Yesterday was hectic. Robert Florczak delivered a revised box art sketch. Rob Martyn and I spent half an hour at the Mac rewriting the back-of-box copy while Brian sat behind us and dryly interjected: “Five minutes… ten minutes… Can we print it?… Are we done yet?”

The moment it came out of the LaserWriter, Brian wrote the date and time on it and it disappeared into his folder. When he brought it to Nancy, she was too exhausted to argue. “You’ve worn us down,” she said.

Now Latricia is complaining because the girl in the picture has breasts and the guy is grasping her wrist. At this point, I’m counting on Brian to steamroll over any and all objections put forward by Marketing, Art, Sales, and anyfuckingone else.

Roland and I spent the morning trying to put POP on a 3.5″ disk, but for some reason we couldn’t get it to work. We’ll try again next week.

Spent the night fixing bugs, backing up, making disks, etc. in preparation for my early-morning departure. I haven’t gotten up at 6:30 AM in ages. Now I’m on the plane to New York, toting an Apple IIc in my carry-on, along with about eight pounds of CDs I grabbed off my shelf at the last minute (Scheherezade, Walküre, Götterdämmerung, Aida, Lawrence of Arabia, Ella Fitzgerald singing “Night in Tunisia,” and anything else that seemed like it might be useful).

I promised Brian a final version by July 26, a month from now. I showed him the schedule I’d made up. He read it through carefully, then looked at me with that amused smile that could mean anything.  Brian and I have an understanding. Only, I’m not sure what it is.

Rob is a great guy. It was fun working together on the box copy under the gun like that. This project is still 90% solitary work, but I’ve really come to treasure that remaining (and increasing) percentage of human bonding.

The flip side of that is the incredible frustration of dealing with people like Latricia, who seem put on this earth just to make life miserable. (“It’s like we’re all playing in a sandbox and she comes over and wrecks our sand castle,” I told Brian when he informed me of her latest Anti-Bondage campaign. “Why does she do it? Because it’s there!”) But the flip side of the flip side is the bond of “us against the world,” which makes it all worth it.

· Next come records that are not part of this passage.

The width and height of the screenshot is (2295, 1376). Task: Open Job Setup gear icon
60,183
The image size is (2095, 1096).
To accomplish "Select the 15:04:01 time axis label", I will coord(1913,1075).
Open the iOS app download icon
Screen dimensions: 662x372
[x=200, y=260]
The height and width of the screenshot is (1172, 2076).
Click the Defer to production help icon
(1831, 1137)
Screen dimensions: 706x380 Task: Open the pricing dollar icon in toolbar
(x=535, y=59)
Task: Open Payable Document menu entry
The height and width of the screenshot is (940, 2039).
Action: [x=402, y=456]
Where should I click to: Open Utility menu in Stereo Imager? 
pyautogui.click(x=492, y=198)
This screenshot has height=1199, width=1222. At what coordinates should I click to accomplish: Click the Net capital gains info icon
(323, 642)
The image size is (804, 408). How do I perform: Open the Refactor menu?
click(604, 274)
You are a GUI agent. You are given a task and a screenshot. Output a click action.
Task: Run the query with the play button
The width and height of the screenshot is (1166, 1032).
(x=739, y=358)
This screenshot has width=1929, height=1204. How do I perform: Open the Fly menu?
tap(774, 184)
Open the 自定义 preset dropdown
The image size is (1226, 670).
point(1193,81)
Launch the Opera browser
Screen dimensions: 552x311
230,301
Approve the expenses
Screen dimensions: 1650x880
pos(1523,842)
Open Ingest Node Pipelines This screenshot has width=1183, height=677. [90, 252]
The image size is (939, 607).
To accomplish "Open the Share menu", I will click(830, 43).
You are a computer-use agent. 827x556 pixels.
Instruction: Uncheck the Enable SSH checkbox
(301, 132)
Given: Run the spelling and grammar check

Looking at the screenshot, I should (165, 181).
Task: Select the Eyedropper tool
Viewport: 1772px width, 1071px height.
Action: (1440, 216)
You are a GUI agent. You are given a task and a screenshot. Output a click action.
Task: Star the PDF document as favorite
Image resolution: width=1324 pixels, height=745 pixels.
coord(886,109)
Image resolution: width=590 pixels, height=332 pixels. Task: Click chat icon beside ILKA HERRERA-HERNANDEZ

Whatever instinct made me want to become a movie director was right. This is life the way it should be lived. Holing up alone in a room with my muse is half a life at best. Maybe some people are cut out for it, but I now realize that I’m not one of them. I’m having too much fun. My interpersonal skills still aren’t up to the level of my solitary work habits – I’ve got years of nerd-dom to make up for – but I like this road I’m on.